» **Given instruction**:
Copy verbatim every row from the one containing "The image size is (1156, 2576)." through the one containing "What do you see at coordinates (874, 1550)", with both of those rows included.

» **Input**:
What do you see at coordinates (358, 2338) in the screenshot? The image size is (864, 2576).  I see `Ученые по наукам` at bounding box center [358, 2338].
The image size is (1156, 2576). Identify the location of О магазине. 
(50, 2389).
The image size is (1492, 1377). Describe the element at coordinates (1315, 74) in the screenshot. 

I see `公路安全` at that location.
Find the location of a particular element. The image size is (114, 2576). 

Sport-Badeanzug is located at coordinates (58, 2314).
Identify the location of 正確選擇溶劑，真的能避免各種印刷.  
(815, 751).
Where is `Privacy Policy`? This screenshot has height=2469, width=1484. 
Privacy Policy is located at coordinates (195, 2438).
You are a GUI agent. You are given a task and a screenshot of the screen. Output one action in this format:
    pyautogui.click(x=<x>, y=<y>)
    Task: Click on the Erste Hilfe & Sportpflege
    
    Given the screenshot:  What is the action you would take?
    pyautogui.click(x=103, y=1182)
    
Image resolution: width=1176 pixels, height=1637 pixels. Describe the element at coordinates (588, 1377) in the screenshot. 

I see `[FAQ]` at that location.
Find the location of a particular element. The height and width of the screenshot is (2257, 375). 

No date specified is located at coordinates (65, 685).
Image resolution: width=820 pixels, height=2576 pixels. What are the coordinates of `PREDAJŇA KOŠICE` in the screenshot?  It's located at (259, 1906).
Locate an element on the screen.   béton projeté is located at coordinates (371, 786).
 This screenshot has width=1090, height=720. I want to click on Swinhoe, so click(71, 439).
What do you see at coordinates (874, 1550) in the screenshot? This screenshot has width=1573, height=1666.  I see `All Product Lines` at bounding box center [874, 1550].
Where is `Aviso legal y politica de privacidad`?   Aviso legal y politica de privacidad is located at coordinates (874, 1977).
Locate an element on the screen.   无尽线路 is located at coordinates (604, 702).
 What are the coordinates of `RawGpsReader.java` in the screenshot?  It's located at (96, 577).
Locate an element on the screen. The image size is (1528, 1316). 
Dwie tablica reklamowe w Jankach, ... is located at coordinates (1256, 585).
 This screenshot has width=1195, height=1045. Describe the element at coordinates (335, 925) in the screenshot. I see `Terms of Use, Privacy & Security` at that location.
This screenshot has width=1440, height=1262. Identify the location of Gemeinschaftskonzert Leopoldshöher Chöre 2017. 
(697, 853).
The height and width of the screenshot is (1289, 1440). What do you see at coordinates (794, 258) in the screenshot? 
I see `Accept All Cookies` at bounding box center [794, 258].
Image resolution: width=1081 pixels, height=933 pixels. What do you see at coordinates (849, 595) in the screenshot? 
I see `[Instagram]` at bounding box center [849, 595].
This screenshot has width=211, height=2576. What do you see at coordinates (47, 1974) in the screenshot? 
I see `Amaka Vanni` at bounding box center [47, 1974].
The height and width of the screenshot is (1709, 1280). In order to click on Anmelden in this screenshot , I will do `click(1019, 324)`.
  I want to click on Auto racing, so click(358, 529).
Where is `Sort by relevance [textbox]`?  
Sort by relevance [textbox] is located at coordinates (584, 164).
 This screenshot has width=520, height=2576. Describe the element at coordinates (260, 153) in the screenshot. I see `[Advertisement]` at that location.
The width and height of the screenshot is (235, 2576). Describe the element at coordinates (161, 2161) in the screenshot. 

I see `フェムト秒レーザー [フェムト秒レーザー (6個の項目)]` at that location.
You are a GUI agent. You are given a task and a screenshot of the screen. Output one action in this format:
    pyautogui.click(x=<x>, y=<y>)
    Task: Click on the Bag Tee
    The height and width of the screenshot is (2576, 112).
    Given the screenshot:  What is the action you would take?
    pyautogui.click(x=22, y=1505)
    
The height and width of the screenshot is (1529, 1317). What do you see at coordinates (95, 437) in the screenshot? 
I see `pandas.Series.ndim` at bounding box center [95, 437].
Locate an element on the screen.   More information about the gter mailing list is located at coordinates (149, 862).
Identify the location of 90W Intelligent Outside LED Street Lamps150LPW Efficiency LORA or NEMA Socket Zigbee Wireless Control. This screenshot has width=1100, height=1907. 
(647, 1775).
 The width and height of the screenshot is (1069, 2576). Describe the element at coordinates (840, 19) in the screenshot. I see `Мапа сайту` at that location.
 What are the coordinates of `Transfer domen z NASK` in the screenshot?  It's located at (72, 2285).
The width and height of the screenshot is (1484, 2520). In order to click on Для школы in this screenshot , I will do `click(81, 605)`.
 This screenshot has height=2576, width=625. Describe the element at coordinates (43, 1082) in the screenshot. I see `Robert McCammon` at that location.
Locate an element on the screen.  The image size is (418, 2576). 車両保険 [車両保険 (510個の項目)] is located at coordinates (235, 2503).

» **The answer**:
The image size is (1156, 2576). Identify the location of О магазине. 
(50, 2389).
The image size is (1492, 1377). Describe the element at coordinates (1315, 74) in the screenshot. 

I see `公路安全` at that location.
Find the location of a particular element. The image size is (114, 2576). 

Sport-Badeanzug is located at coordinates (58, 2314).
Identify the location of 正確選擇溶劑，真的能避免各種印刷.  
(815, 751).
Where is `Privacy Policy`? This screenshot has height=2469, width=1484. 
Privacy Policy is located at coordinates (195, 2438).
You are a GUI agent. You are given a task and a screenshot of the screen. Output one action in this format:
    pyautogui.click(x=<x>, y=<y>)
    Task: Click on the Erste Hilfe & Sportpflege
    
    Given the screenshot:  What is the action you would take?
    pyautogui.click(x=103, y=1182)
    
Image resolution: width=1176 pixels, height=1637 pixels. Describe the element at coordinates (588, 1377) in the screenshot. 

I see `[FAQ]` at that location.
Find the location of a particular element. The height and width of the screenshot is (2257, 375). 

No date specified is located at coordinates (65, 685).
Image resolution: width=820 pixels, height=2576 pixels. What are the coordinates of `PREDAJŇA KOŠICE` in the screenshot?  It's located at (259, 1906).
Locate an element on the screen.   béton projeté is located at coordinates (371, 786).
 This screenshot has width=1090, height=720. I want to click on Swinhoe, so click(71, 439).
What do you see at coordinates (874, 1550) in the screenshot? This screenshot has width=1573, height=1666.  I see `All Product Lines` at bounding box center [874, 1550].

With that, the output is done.